Design and Development of a Low-Cost sEMG Acquisition System with Adaptive DSP Pipeline

Abstract

Surface electromyography (sEMG) is a widely used non-invasive technique for capturing muscle electrical activity, with applications in prosthetics, rehabilitation, and gesture-based human-computer interaction. Progress in low-cost sEMG research is hindered by the high cost of laboratory-grade acquisition hardware. This paper presents the design and development of a low-cost sEMG acquisition system validated on hand grip recordings from six healthy adult subjects (S1–S6).
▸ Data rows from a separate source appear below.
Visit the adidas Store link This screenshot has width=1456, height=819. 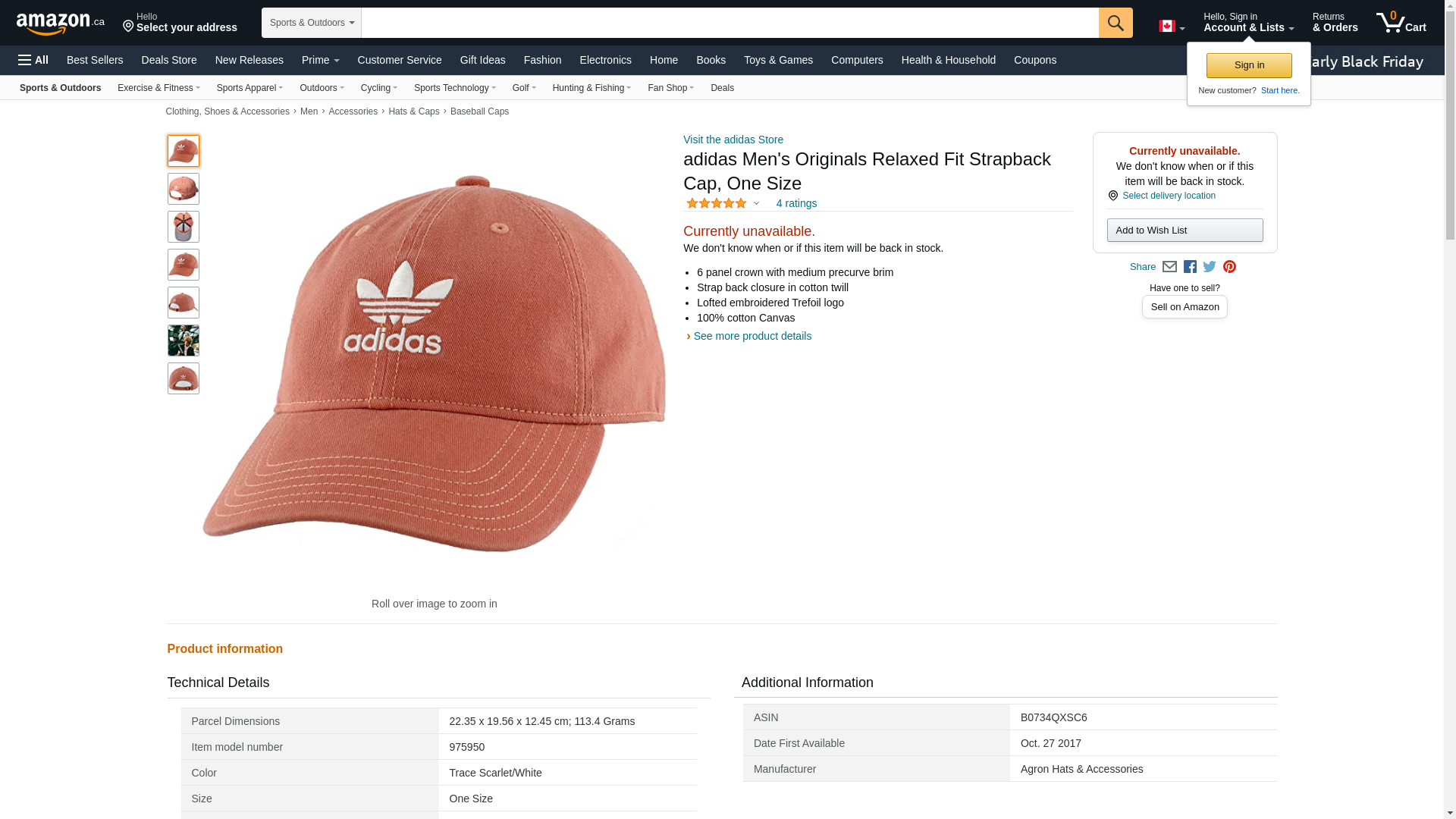point(733,140)
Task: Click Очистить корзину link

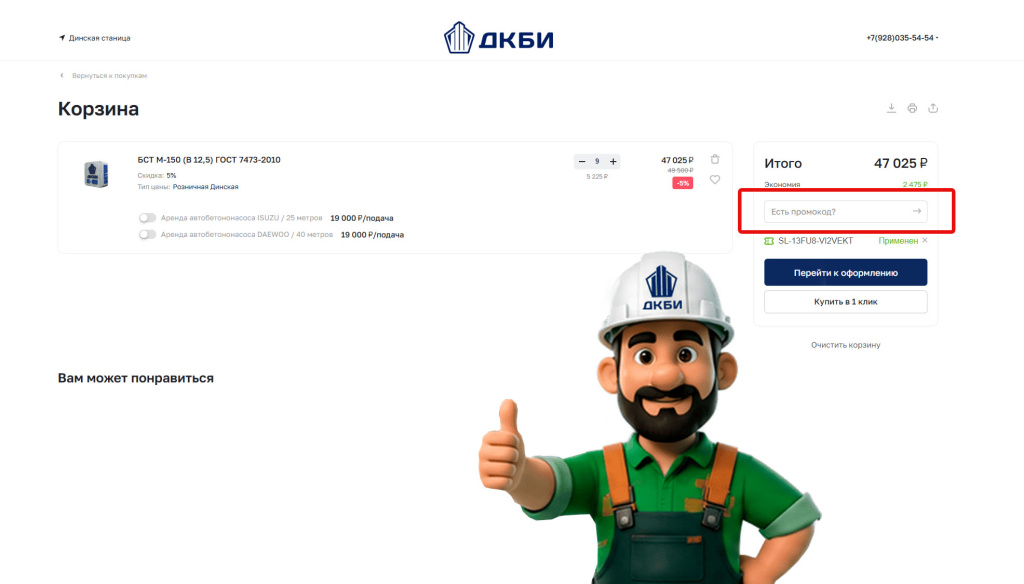Action: 846,345
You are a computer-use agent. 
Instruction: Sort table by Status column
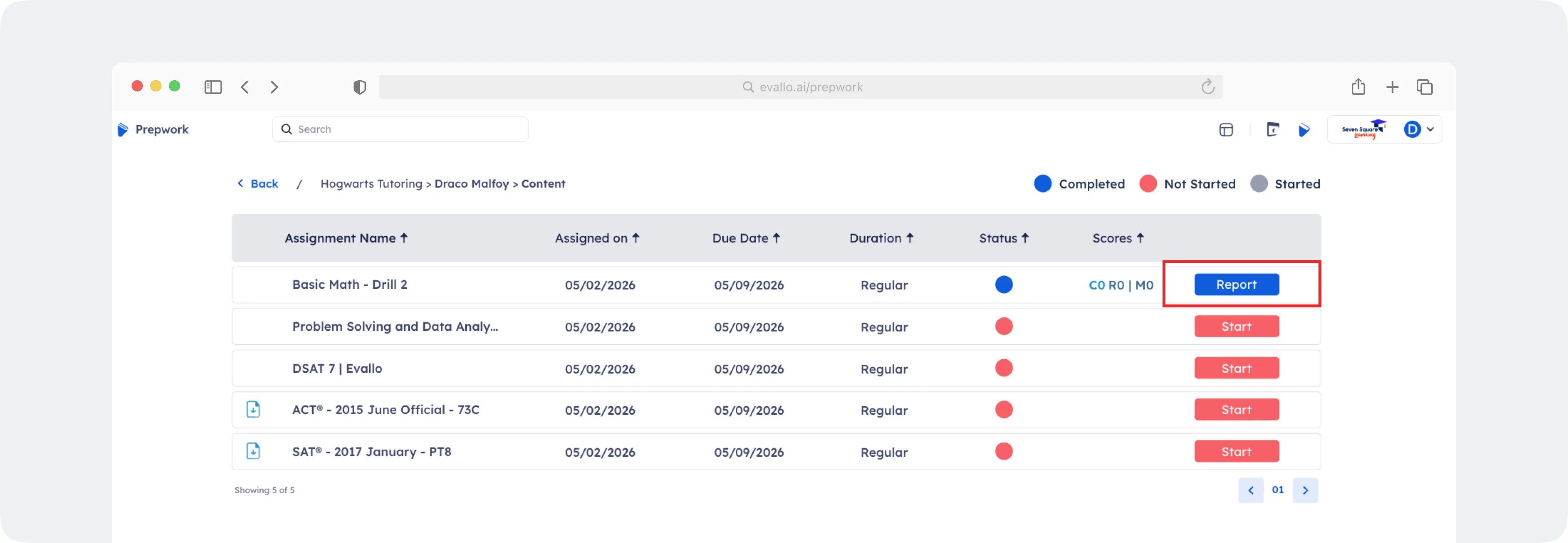[x=1003, y=238]

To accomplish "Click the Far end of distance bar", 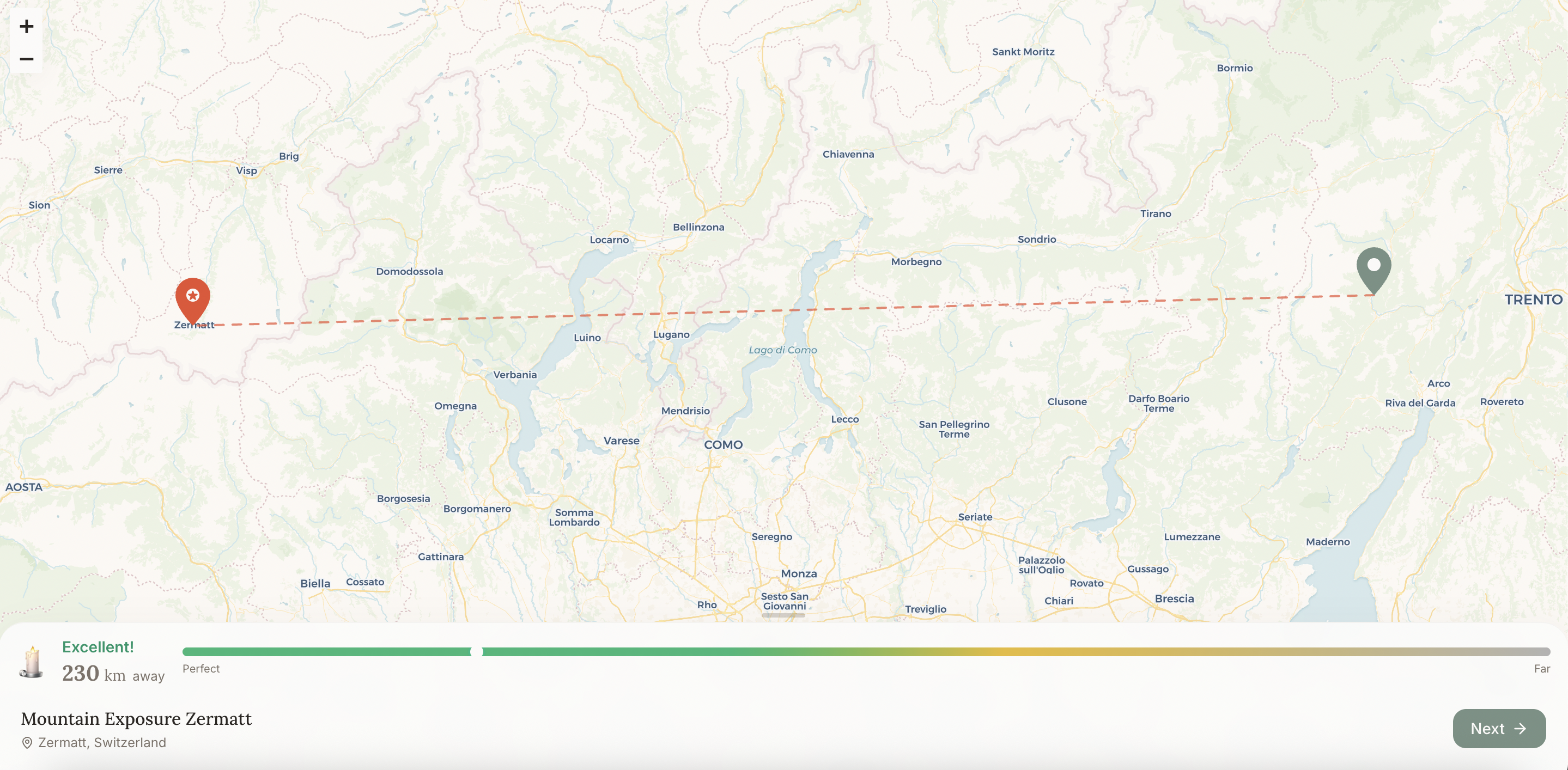I will [x=1545, y=652].
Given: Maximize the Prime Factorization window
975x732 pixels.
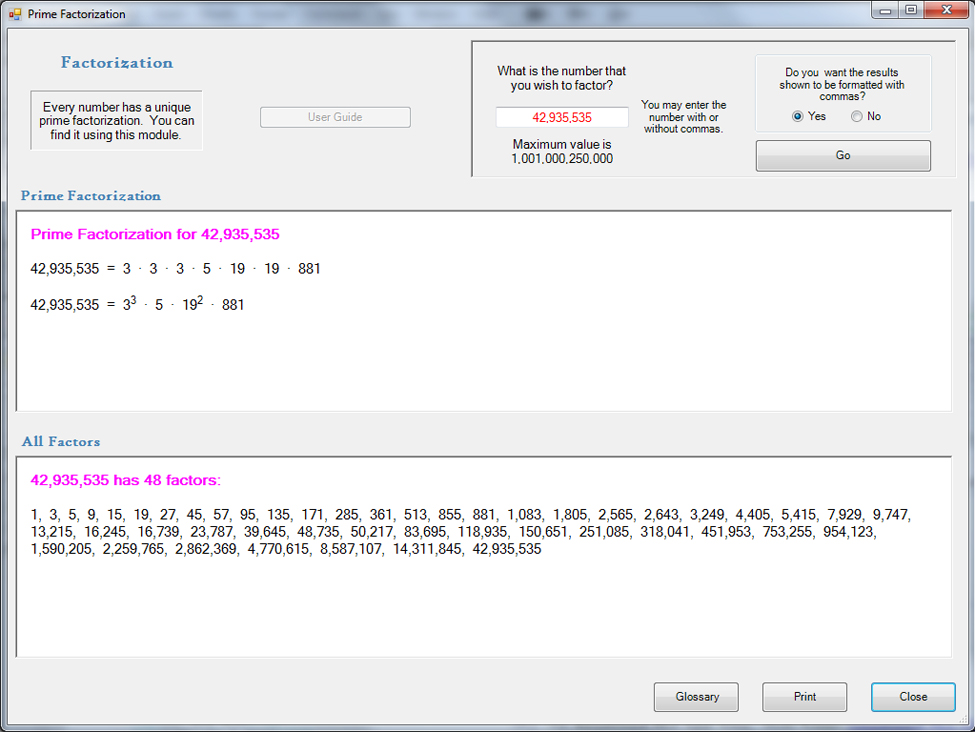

The system integrates a custom Analog Front-End (AFE) using an AD620 instrumentation amplifier and LM324 operational amplifiers with an ESP32 microcontroller for real-time digitization and wireless transmission. A six-stage digital signal processing (DSP) pipeline — comprising DC removal, adaptive notch filtering, fourth-order Butterworth bandpass filtering (20–450 Hz), Daubechies-4 wavelet denoising (VisuShrink, Level 5), full-wave rectification, and linear envelope extraction — is applied offline. Across all six subjects, M1 SNR ranges from 50.2 to 60.6 dB (mean ± SD: 56.1 ± 4.3 dB), M3 SNR ranges from 49.1 to 58.6 dB (mean ± SD: 54.8 ± 4.1 dB), and noise floor RMS remains below 0.215 µV in every session — well below the 5 µV hardware specification benchmark. The total system cost is below NPR 15,000, demonstrating that research-grade sEMG quality is achievable with off-the-shelf components across a diverse set of subjects.